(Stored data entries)

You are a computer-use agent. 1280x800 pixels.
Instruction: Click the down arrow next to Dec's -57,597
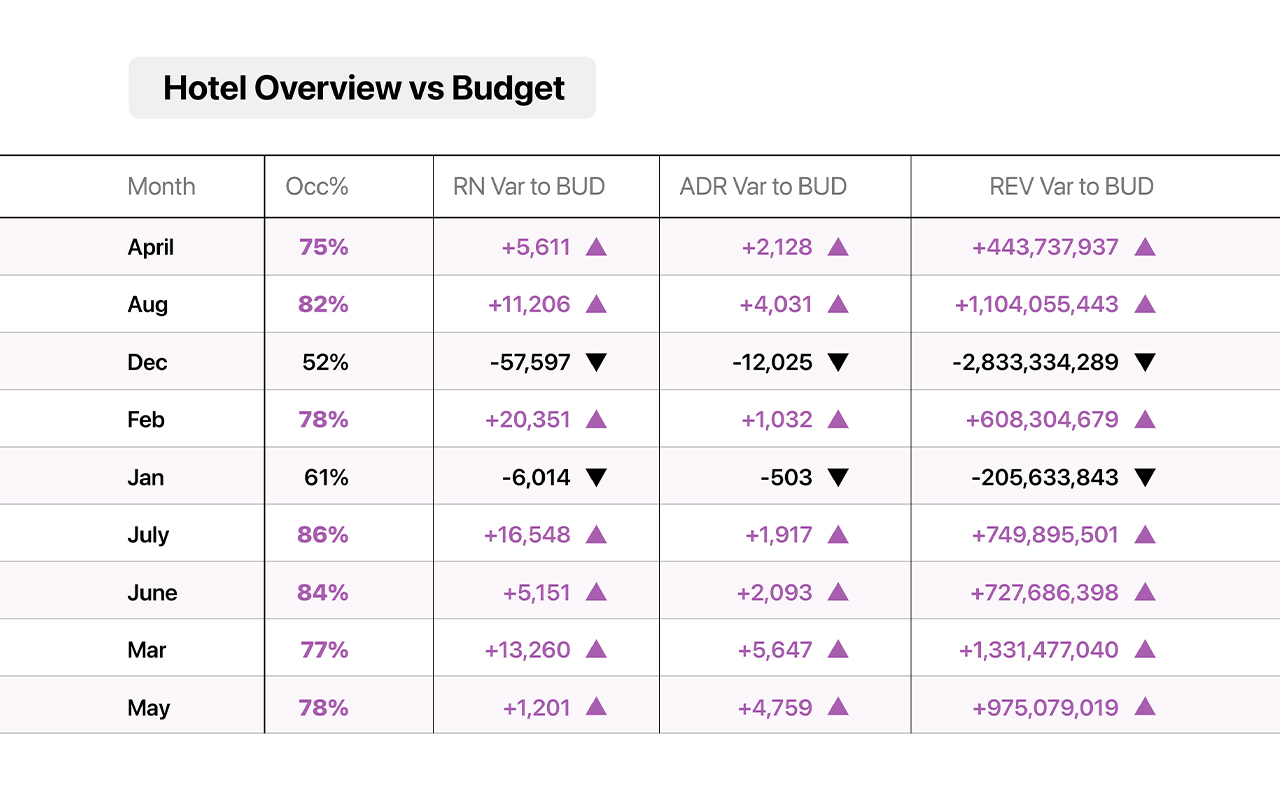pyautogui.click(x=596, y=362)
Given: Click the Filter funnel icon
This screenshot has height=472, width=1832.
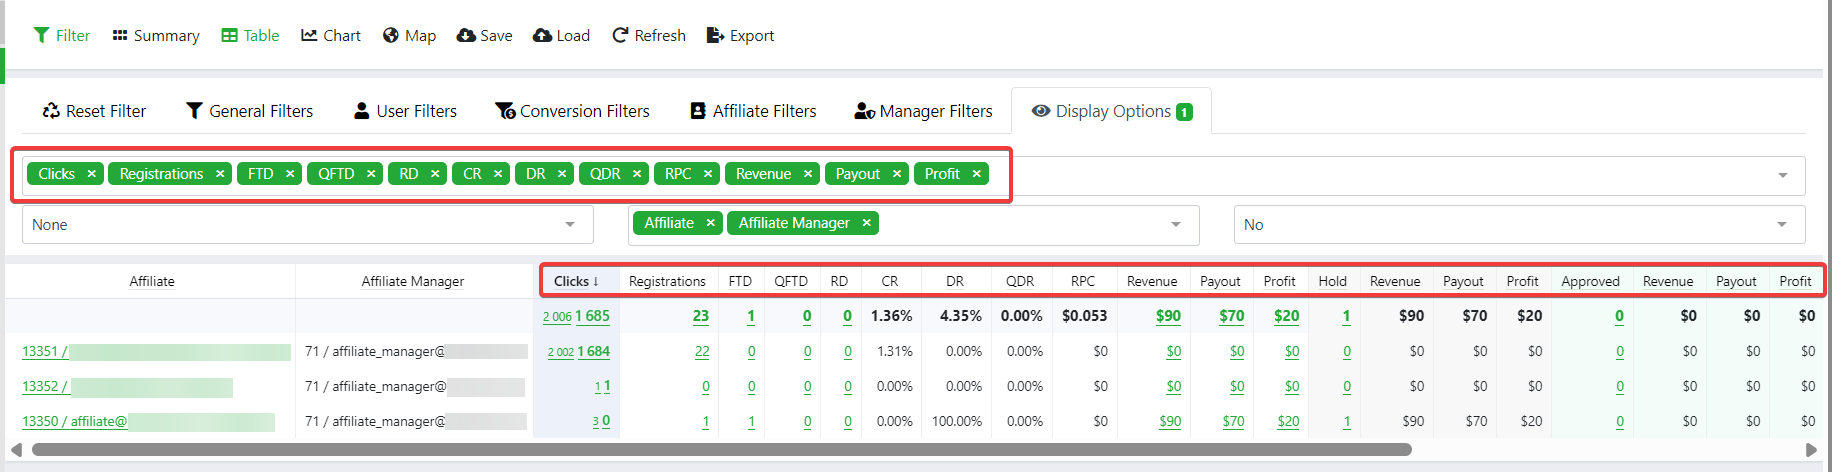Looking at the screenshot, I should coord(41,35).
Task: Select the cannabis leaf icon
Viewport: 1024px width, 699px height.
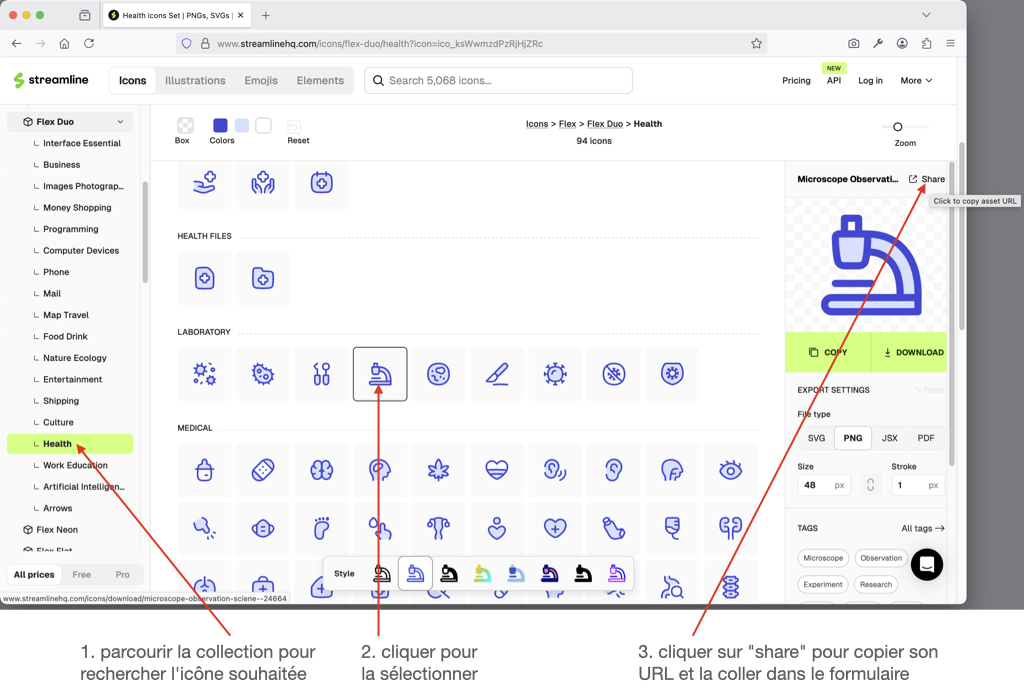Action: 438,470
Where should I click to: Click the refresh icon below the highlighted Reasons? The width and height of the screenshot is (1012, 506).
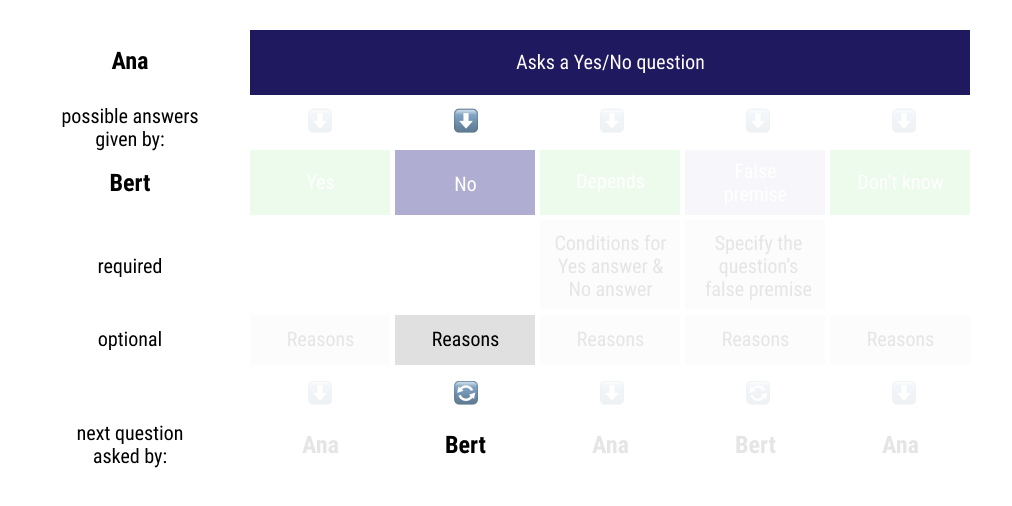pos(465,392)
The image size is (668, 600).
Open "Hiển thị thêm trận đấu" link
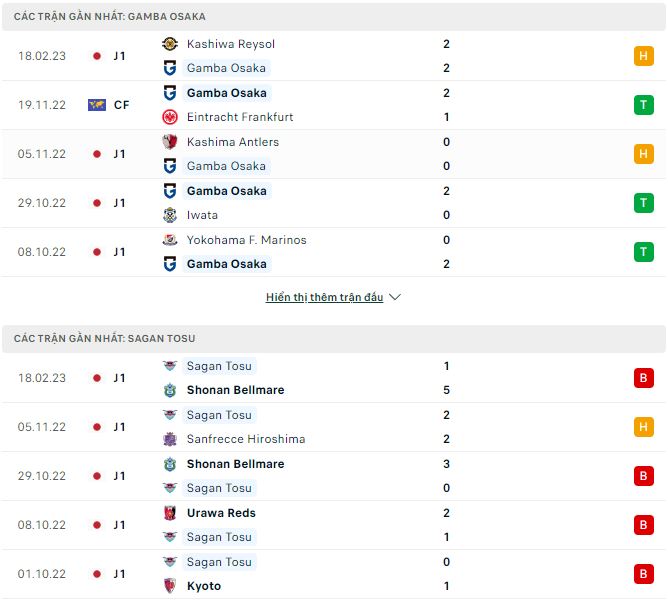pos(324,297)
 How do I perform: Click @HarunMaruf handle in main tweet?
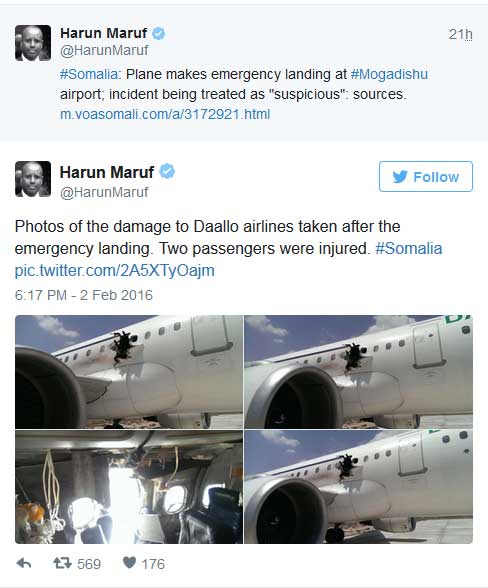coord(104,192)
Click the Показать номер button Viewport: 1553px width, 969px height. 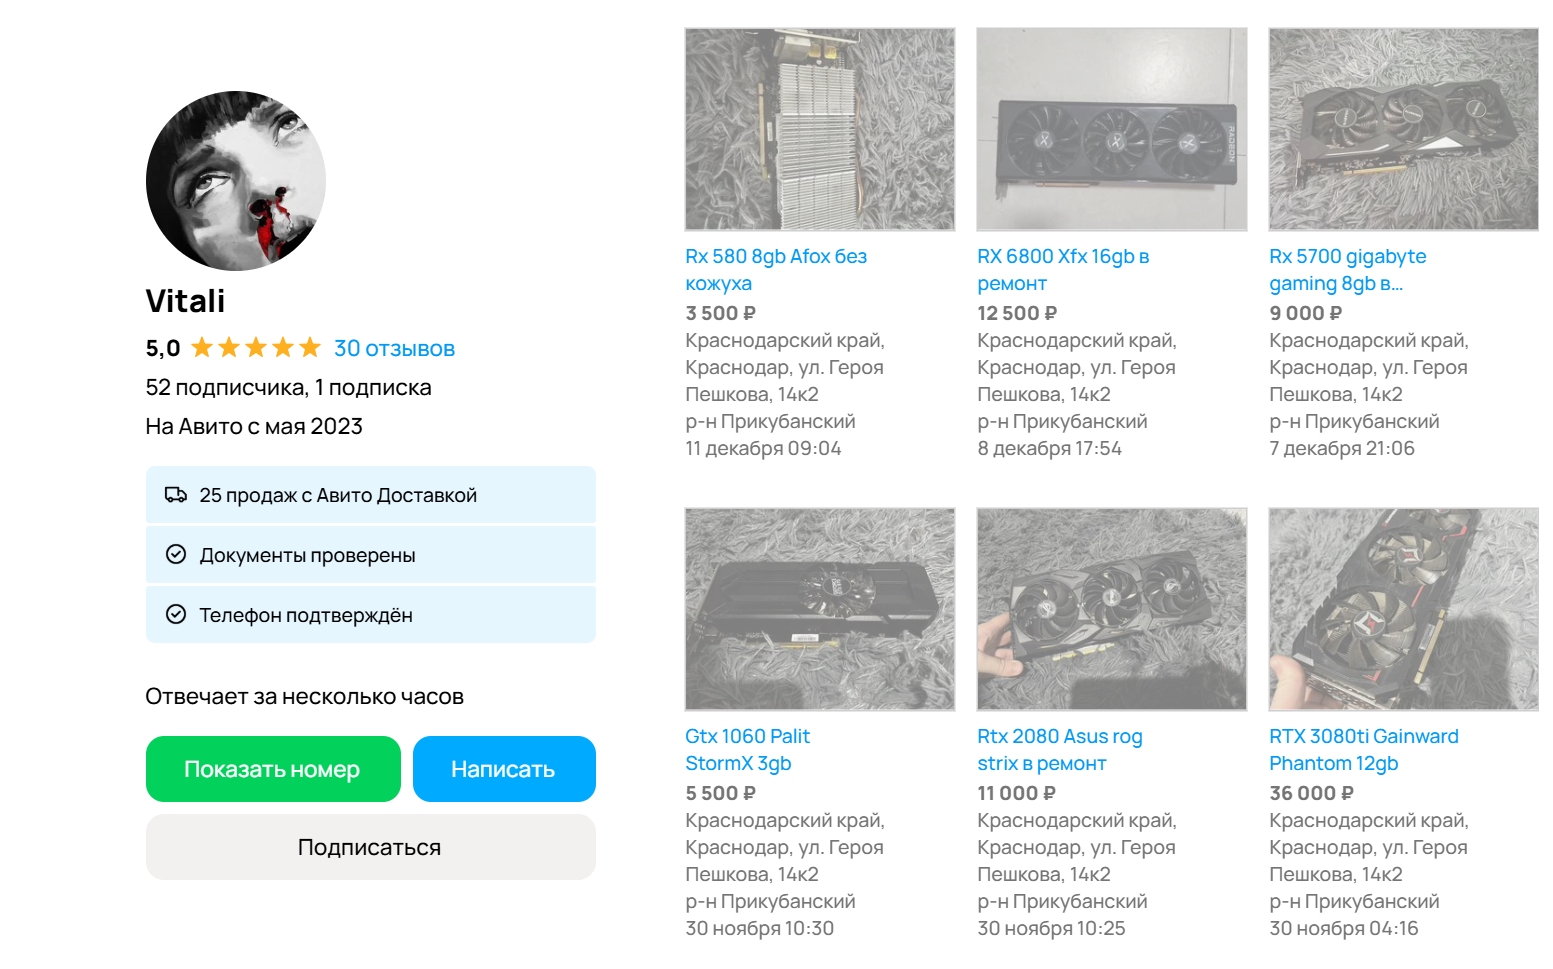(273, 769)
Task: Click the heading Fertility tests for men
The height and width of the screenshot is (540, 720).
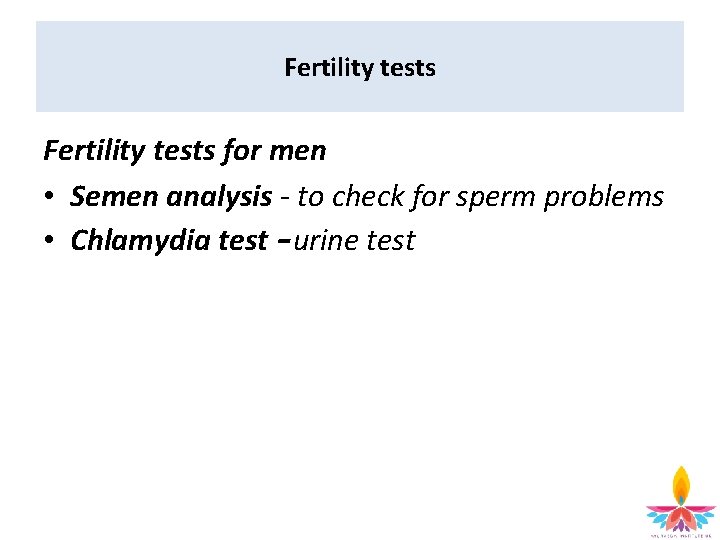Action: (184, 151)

[YOUR OBJECTIVE]
Only lines with the word "Task" are needed. Copy them from the preceding records.

[WORKED SOLUTION]
Task: Select the cannabis leaf icon
Task: Click the heading Fertility tests for men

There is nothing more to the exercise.